Supplied entries:

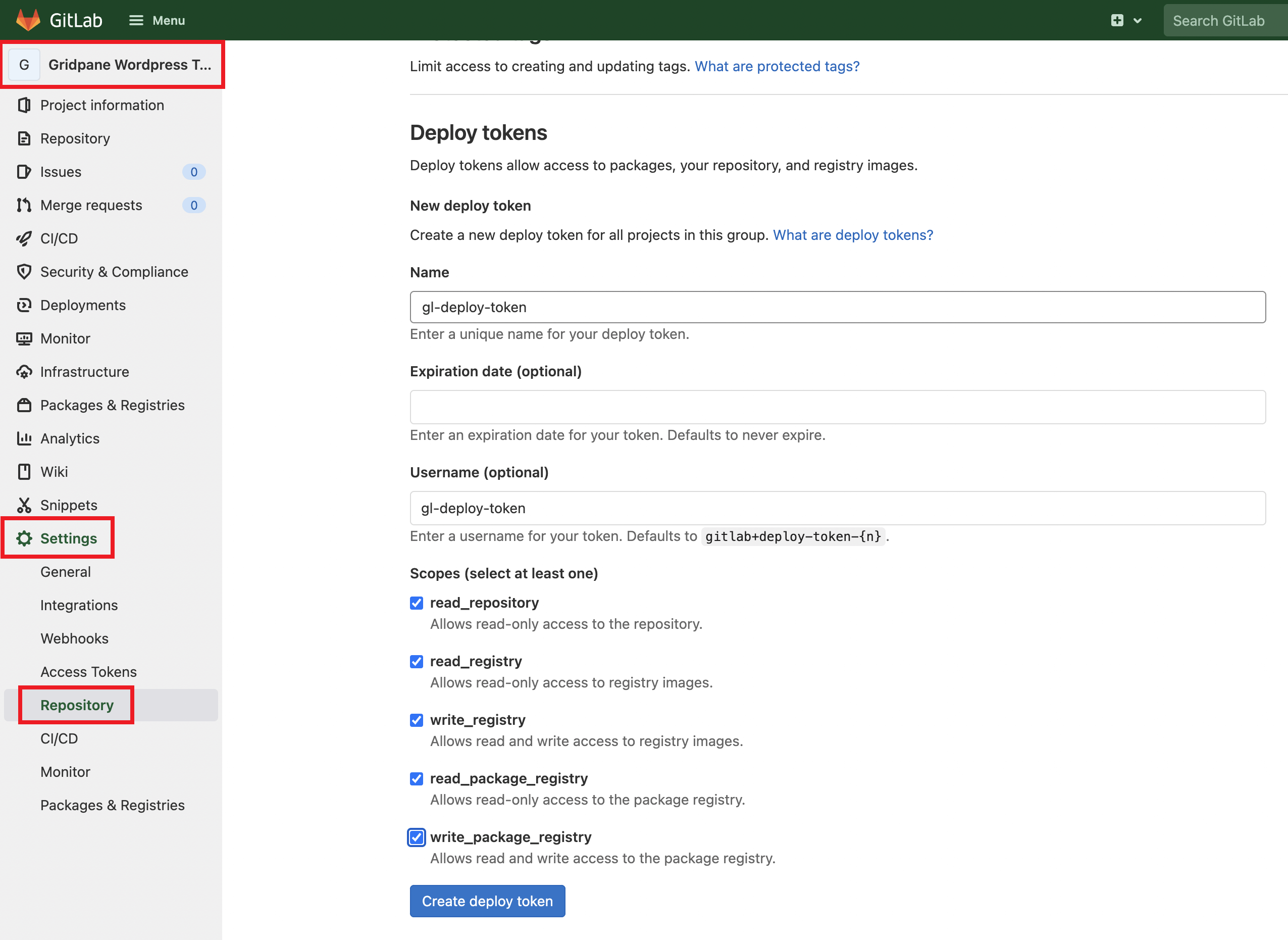Click the Project information sidebar icon

click(x=24, y=105)
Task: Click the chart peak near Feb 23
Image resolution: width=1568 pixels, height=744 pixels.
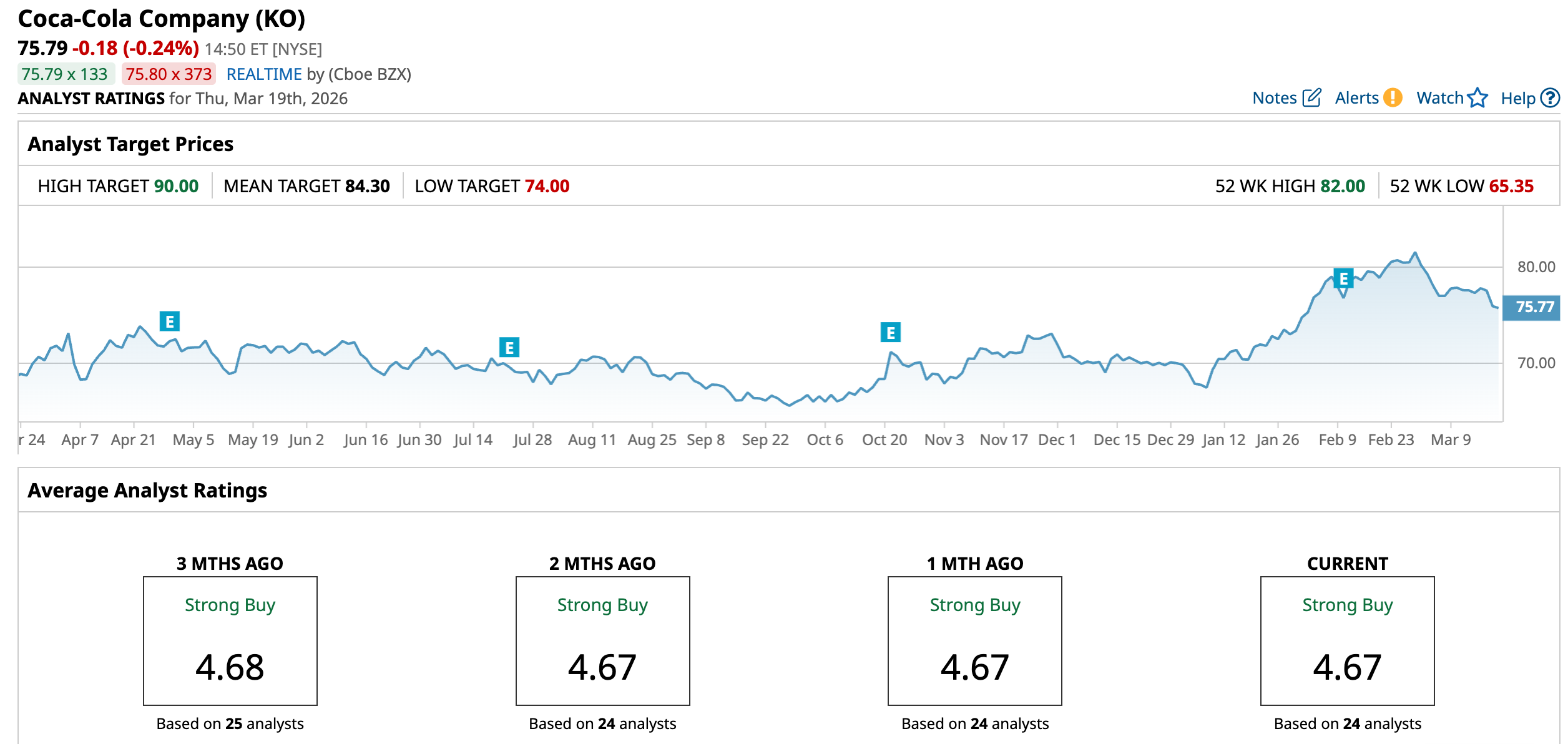Action: coord(1415,253)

What to work on:
Pictures are not part of the answer. Restate word for word the lines from the one with "Task: Click the chart peak near Feb 23" through the last line of the records.

Task answer:
Task: Click the chart peak near Feb 23
Image resolution: width=1568 pixels, height=744 pixels.
Action: coord(1415,253)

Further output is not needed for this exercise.